Abrahim describes her music style as "traditional Ethiopian mixed with jazz and soul." She sings and plays the krar, a five- or six-stringed instrument traditional to a handful of African countries, and leads a band that includes guitar, drums, bass and vocals.

Abrahim didn't enter the music scene formally until 2018, but she has been a poet for more than half her life. She began writing poetry in eighth grade.

"The poetry writing has been part of the music writing," Abrahim said.

By college, Abrahim said, "My professors and friends told me I needed to start considering myself a writer.

"Writing is so nurturing and life-giving that I can't imagine not doing it," she added.

As a poet, Abrahim has completed a number of fellowships and been published in several places, including Yellow Medicine Review's Spring 2019 issue and the Break Beat Poets Anthology Volume 2: Black Girl Magic. She is the first poet to have her work inscribed on a Minneapolis sidewalk; an Abrahim poem is found at the corner of 26th Street and East Franklin.

Abrahim is working to complete a poetry manuscript for publication.

A 2010 WHS graduate, Abrahim went to college for sociology and ethnic studies. Passion for her Ethiopian heritage brought Abrahim back to her parents' native country, where she learned from village elders about music and traditions of her culture. She even visited Sisay Begena School of Music in Addis Ababa, Ethiopia for instruction on the krar.

"Now that I'm back, I'm trying to find more ways to stay involved," she said.

One of the ways she is involved with Ethiopian culture is by recording her parents' memoirs of growing up in Ethiopia and immigrating to the United States as refugees.

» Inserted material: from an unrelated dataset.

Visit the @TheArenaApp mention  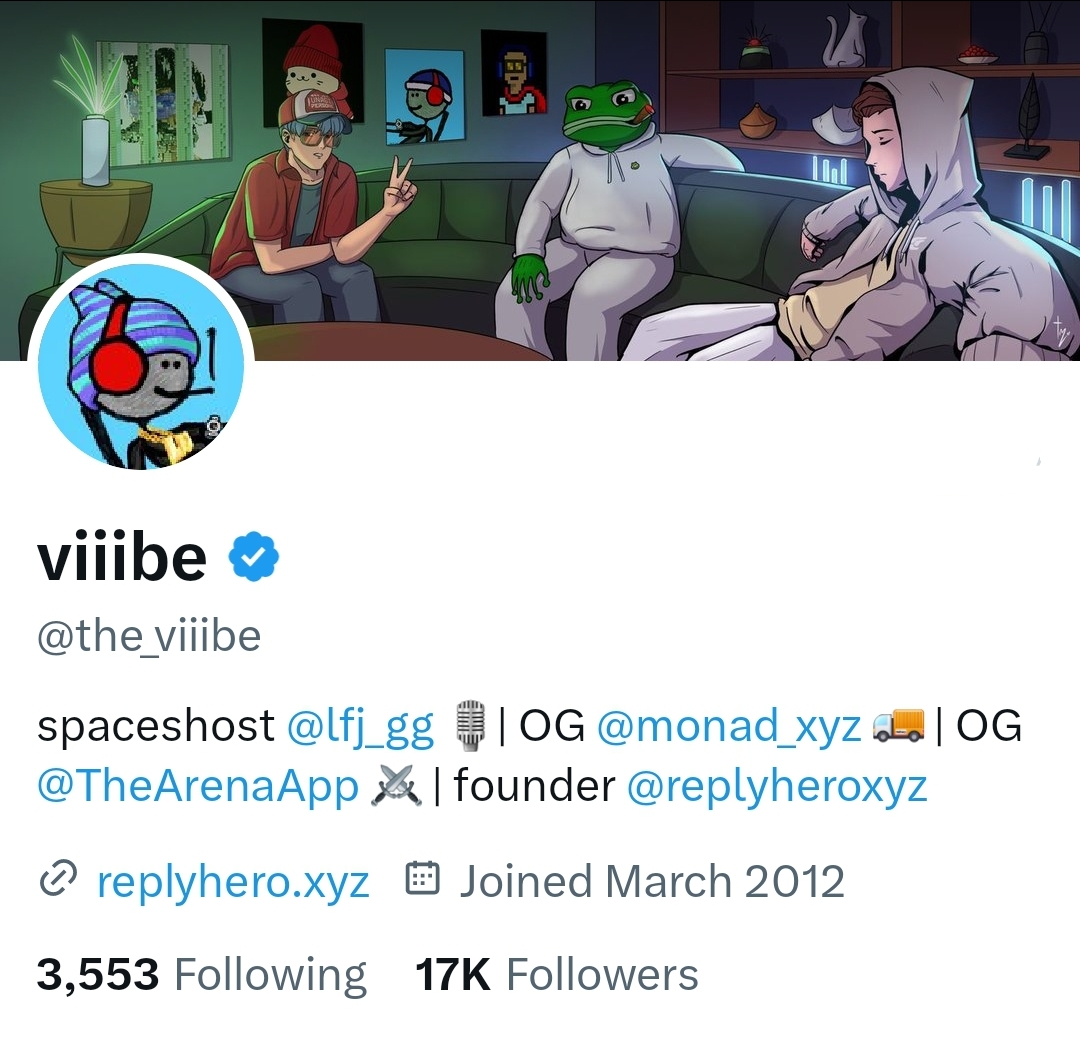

Although she is a self-proclaimed cultural worker and oral historian, Abrahim says she's also interested in public policy. Professionally, she works with Voices for Racial Justice, a group that empowers racial collaboration and healing throughout the state using "an ecological model of making change." Everyone has a role best suited to their talents and personality, and to succeed, everyone must work together.

Voices for Racial Justice supports a local cohort, Seeds of Justice, right here in Worthington.

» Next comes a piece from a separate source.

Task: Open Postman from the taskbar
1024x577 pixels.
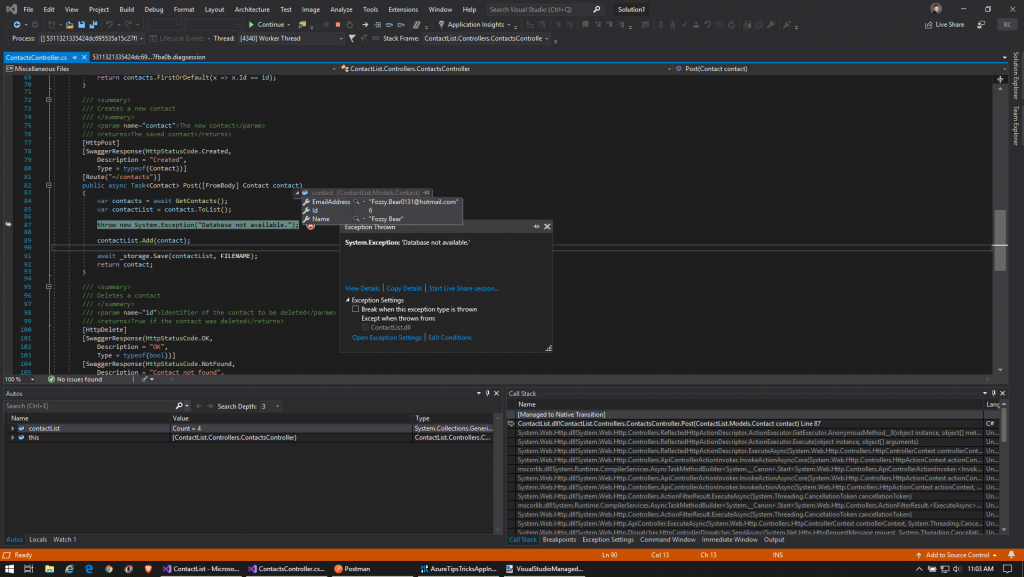Action: [352, 568]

Abrahim said that her art and her work both draw inspiration from her southwest Minnesota upbringing.

"I still feel very informed by Worthington, and it shapes how I walk through life," she said.

The emerging artist writes poems and stories about her beloved hometown.

"I've gotten to travel and work all over the world," Abrahim said, "but I keep coming back to Worthington. There's no other community like it. Above all places, it feels like home."

Abrahim's concert will begin at 7:30 p.m. Feb. 22 at the Cedar Cultural Center, 416 Cedar Ave. South, Minneapolis. All proceeds benefit Seeds of Justice.